Enterprises should use memory-safe languages or risk being open to vulnerabilities, tech experts and consumer advocates have warned.
Consumer Reports, a product testing nonprofit, published a report this month on memory safety that supports the argument for enterprises to shift from languages such as C and C++ to memory-safe programming languages such as Rust.
Memory safety means programming languages prevent certain types of memory-related errors, such as buffer overflows, null pointer references and use-after-free errors, which can lead to crashes, data corruption and security vulnerabilities.
For example, with a buffer overflow attack, an attacker could, with crafty insertion of bad data, take control of a program and rewrite it on the fly to do something nefarious, said Andrew Cornwall, an analyst at Forrester Research.
"Memory safety has always been a persistent source of defects in the software industry," he said.
C/C++ programmers traditionally believed development could be memory-safe or fast, but not both, Cornwall said. Languages such as Java and Python run on virtual machines that manage memory for the programmer, but they introduce runtime overhead.
"Recently, though, we're starting to see some new techniques that make it easier to isolate unsafe code," Cornwall said. "Rust has demonstrated that you can have static memory safety, imposed by the compiler itself."
Memory safety momentum builds
Panelists at the Usenix Enigma 2023 conference this week, including representatives from Consumer Reports and the nonprofit Internet Security Research Group (ISRG), further discussed the topic of reducing memory safety vulnerabilities. The ISRG is perhaps best known for Let's Encrypt, a project that became the catalyst for widespread adoption of Transport Layer Security certificates.
In 2020, ISRG launched a project dedicated to improving memory safety. The idea of memory safety had also been simmering at Consumer Reports for some time, said Yael Grauer, product manager for Consumer Reports Security Planner, which provides advice on how to be safe online, including the recent memory safety report.
"We'd been talking about memory safety internally since at least May 2021," Grauer said.
The topic's recent jump into the public spotlight is the culmination of years of effort from various organizations and individuals, she said.
Josh AasCo-founder and executive director, Internet Security Research Group
For example, last month's Congress appropriations bill included a provision that required the national cyber director to investigate memory safety in the government. In the same month, Google released Android 13 -- the first Android release where a majority of new code was in a memory-safe language. In addition, the 6.1 LTS version of the Linux kernel, which includes initial support for Rust, became available for general use. Meanwhile, in November, the National Security Agency recommended developers make a strategic shift away from C and C++, Grauer said.
A major driver for the momentum is that memory safety vulnerabilities can open systems up to risk, which can lead to serious consequences such as financial loss and identify theft, said Josh Aas, co-founder and executive director at ISRG.

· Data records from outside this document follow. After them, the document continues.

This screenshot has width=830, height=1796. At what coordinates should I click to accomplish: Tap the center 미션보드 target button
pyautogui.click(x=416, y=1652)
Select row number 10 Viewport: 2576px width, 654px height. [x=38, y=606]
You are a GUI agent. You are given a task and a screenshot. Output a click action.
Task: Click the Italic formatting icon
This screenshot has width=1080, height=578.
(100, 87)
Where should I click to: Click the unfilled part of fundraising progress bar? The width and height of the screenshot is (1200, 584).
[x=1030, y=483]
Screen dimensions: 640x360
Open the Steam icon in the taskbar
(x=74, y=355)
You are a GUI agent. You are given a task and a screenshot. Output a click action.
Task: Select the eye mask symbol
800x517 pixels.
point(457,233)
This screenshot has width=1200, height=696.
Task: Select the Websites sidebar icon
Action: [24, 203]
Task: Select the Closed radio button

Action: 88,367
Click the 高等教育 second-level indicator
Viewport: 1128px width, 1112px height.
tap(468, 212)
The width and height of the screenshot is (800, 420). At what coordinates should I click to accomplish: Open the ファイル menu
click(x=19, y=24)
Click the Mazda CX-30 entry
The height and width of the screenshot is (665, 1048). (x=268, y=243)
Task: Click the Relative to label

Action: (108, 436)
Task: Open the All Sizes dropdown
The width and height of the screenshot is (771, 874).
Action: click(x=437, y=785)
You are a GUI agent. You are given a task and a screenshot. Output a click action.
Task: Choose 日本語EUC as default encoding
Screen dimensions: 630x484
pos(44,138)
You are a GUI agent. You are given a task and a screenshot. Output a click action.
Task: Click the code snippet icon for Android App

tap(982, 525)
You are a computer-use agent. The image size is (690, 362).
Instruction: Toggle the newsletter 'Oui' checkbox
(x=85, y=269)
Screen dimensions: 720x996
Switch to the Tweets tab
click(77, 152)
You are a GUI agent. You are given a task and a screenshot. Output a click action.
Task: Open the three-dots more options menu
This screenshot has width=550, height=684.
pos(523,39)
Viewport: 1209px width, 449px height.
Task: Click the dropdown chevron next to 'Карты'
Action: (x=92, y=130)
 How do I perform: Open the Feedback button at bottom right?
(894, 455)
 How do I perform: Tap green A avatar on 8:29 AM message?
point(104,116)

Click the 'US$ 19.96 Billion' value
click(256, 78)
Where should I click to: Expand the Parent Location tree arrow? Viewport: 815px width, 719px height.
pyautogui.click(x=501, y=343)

"It's a huge problem," he said. "When hospital systems or public services are shut down, and people have to wait to get care or services, whether it's through malware attacks or something like that, memory safety is often the reason."
Memory-safe language proponents favor Rust
Much of the tech industry's foundational software is written in either C or C++. Up until the development of Rust, there was no viable alternative to C/C++, Aas said.
"We're at a point now where we have at least one good option, Rust, where we can get safety without sacrificing performance," he said.
"There isn't another memory-safe language that's going to give the Linux kernel great performance and the modern features that are needed," Aas said.
The first step to memory safety is to write new modules and programs in memory-safe languages, Aas said. Developers should start with the most security-critical modules.
"If you have data about where your memory safety vulnerabilities have come up in the past, you can start by looking at past vulnerability data and looking at where those things happened," Aas said.
Developers without that type of data available can look at components within network boundaries, such as those that send or receive data on the network. That is where the most serious vulnerabilities tend to come in. But developers can also look at software that straddles or manages a privilege boundary with authentication, he said.
The bottom line is that C and C++ are not safe languages, so developers need to move away from them, Aas said.
"They're going to be around for a long time because there's no future in which we get rid of all that code anytime soon," he said. "But we need to start the process of taking it out."